Friday, August 25, 2017

The Great American Eclipse

(two solar postings in one month!)
I first heard about this maybe a year or so ago, but did nothing about it.  With young kids, plans are often last minute.  Last month, we decided we could finally commit, so we scrambled for a hotel room or campsite.  Naturally, they were all booked up, at least online. There were a few vacancies provided by first-time AirBNBers wanting to take full advantage of price gouging. We found places in Portland, so we secured those first, but later on a whim, I decide to phone around at various hotels inside totality.  Surprisingly, it took less than five calls to find a hotel that still had rooms at reasonable rates; they were reserved for non-internet customers.

From Oklahoma - there was certainly an eventful excitement in the air

An hour before totality, people would park next to open fields with picnic blankets
We chose to watch from a park, where eclipse festivities brought locals and tourists out in the hundreds.

And the moment we were waiting for - totality!  A star appeared just left of the sun, which unfortunately wasn't capturable with the camera settings I used

And here's the exuberance of a crowd immersed in the shadow of the moon.

Getting to totality was fine...getting out was a 7 hour trip, normally only 4 hours.
We had just over a minute of totality from where we were, in Woodburn, Oregon.  There are few natural wonders that are as grand as a solar eclipse, and everyone in our group agreed it was entirely worth the drive.

Monday, August 7, 2017


Can't get much bigger than this (aside from the accidental capture of a far-off universe in a night photo):

This is the first time I've photographed the sun as a subject.

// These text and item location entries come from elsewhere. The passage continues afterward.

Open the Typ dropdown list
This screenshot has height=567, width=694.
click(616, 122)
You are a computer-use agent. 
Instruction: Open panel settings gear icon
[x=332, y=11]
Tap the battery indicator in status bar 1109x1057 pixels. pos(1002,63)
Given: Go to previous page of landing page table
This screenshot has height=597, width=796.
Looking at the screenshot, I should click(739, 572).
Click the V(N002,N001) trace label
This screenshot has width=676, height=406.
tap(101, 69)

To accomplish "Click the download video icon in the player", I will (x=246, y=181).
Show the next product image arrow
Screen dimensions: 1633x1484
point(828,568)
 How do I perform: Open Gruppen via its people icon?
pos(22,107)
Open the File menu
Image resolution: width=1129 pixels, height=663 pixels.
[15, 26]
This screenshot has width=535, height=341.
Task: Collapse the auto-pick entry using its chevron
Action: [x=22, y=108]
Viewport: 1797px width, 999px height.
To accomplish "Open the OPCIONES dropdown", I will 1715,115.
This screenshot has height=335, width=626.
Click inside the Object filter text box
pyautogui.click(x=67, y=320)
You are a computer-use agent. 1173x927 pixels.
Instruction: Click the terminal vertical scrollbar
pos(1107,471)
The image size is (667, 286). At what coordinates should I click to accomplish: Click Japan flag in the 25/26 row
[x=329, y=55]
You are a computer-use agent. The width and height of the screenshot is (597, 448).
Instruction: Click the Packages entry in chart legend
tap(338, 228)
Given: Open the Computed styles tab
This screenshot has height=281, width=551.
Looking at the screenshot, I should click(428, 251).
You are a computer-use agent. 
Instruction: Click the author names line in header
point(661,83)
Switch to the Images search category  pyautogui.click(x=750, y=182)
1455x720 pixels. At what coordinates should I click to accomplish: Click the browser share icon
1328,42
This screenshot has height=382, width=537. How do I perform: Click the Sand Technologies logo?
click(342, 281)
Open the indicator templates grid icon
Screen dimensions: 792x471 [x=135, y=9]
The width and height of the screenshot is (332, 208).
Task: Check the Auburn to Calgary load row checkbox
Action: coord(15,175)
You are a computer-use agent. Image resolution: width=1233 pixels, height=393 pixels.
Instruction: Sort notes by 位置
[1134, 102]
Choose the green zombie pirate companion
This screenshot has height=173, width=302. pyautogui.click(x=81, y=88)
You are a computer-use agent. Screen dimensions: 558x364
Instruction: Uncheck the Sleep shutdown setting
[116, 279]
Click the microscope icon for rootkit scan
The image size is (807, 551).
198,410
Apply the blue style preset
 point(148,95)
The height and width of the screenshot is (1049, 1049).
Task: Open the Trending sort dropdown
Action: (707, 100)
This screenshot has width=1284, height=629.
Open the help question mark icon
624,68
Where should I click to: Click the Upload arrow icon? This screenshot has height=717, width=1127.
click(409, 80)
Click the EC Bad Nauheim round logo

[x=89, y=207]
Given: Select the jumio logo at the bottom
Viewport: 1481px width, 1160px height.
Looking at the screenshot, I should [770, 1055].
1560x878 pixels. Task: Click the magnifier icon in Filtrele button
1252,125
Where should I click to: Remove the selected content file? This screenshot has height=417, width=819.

Only used a UV filter, and dialed back exposure to -2 stops.  That little dot is a sunspot, about 11 times the size of the earth.  I needed to take multiple photos with the sun in different positions just to confirm that it wasn't a speck on my lens.

The smoke from forest fires has made midday feel like a third world country with lax pollution controls.  A week ago, when the smoke began blowing in, it triggered memories of coal smoke from villages in Tanzania and the pervasive smog in Beijing.  Fortunately for us, this should scrub out the first rainfall, which some weather reports are calling for in about a week's time.

Sunday, September 18, 2016

Time flies like an arrow, crane flies like a wall

It's September, and no matter what your age, it's a time of change.  The nights have gotten chillier, morning breaths condense, and giant mosquitoes are now flying in open windows at night.  But no, they're actually not mosquitoes, but a species of non-biting species of fly called the crane fly.

Started noticing them hanging out on the wall by the school.  A mysterious ratio of 20 males to one female.

The way they perch on the wall is a bit unique.  Their heads are flush against the wall, the rest of the body hanging by the front four legs, and the rear legs keeping their abdomen pointed up.

The crane fly has only one pair of flying wings.  Most other flying insects would have two pairs.  If you look closely, you'll see a pair of club-like appendages that evolutionarily were the second pair of wings.  These halteres act as counterbalances for the crane fly, a feature that most other types of flies have.

What we see as the crane fly is actually a short-lived part of its life cycle.  The adult form lives for only a few weeks, doesn't eat, and it's sole purpose at that stage is to mate.  They mature around the same time of year to maximize their opportunity to mate.  Spiders take advantage of the bonanza of crane flies, whose gangly legs snag easily on webs.

Eggs are laid in damp soil, and the grubs feed on grass roots.  In large enough populations, they can devastate lawns.  Those of you who garden may have come across them as fat, grey caterpillar-like grubs.

Female insects that lay their eggs beneath the ground will have an ovipositor, or a tapered end of the abdomen.  Grasshoppers are another insect with this feature.

Males are typically smaller, and have a blunt end of their abdomen.

They seem to manage to be able to fly while copulated, though I have yet to get a good look at who steers.  I can't imagine it to be a romantic experience.

Sunday, May 1, 2016

I'm usually the one on dog duty in the morning.  My walking route takes me around a nearby elementary school.  And at least once a year, I've spotted one or two killdeer (I usually hear them before I see them) strolling through the schoolyard on a spring morning.  I used to think that they somehow had gotten lost - they *are* shorebirds, after all - but according to

"Look for Killdeer on open ground with low vegetation (or no vegetation at all), including lawns, golf courses, driveways, parking lots, and gravel-covered roofs, as well as pastures, fields, sandbars and mudflats. This species is one of the least water-associated of all shorebirds."

When I was elementary school age, I had learned from a nature documentary that the killdeer would famously hobble around with what seemed to be a broken wing as a way to distract predators from a clutch of eggs at the nest site.  The killdeer then become a minor character in a story I wrote for Language Arts, a story that became a source of pride when my grade 7 teacher said some encouraging words regarding the maturity of the piece in front of the entire class.  That was probably why I still write about birds today.  Maybe there's a child at this school who has also seen this bird and has written it into a story of his or her own.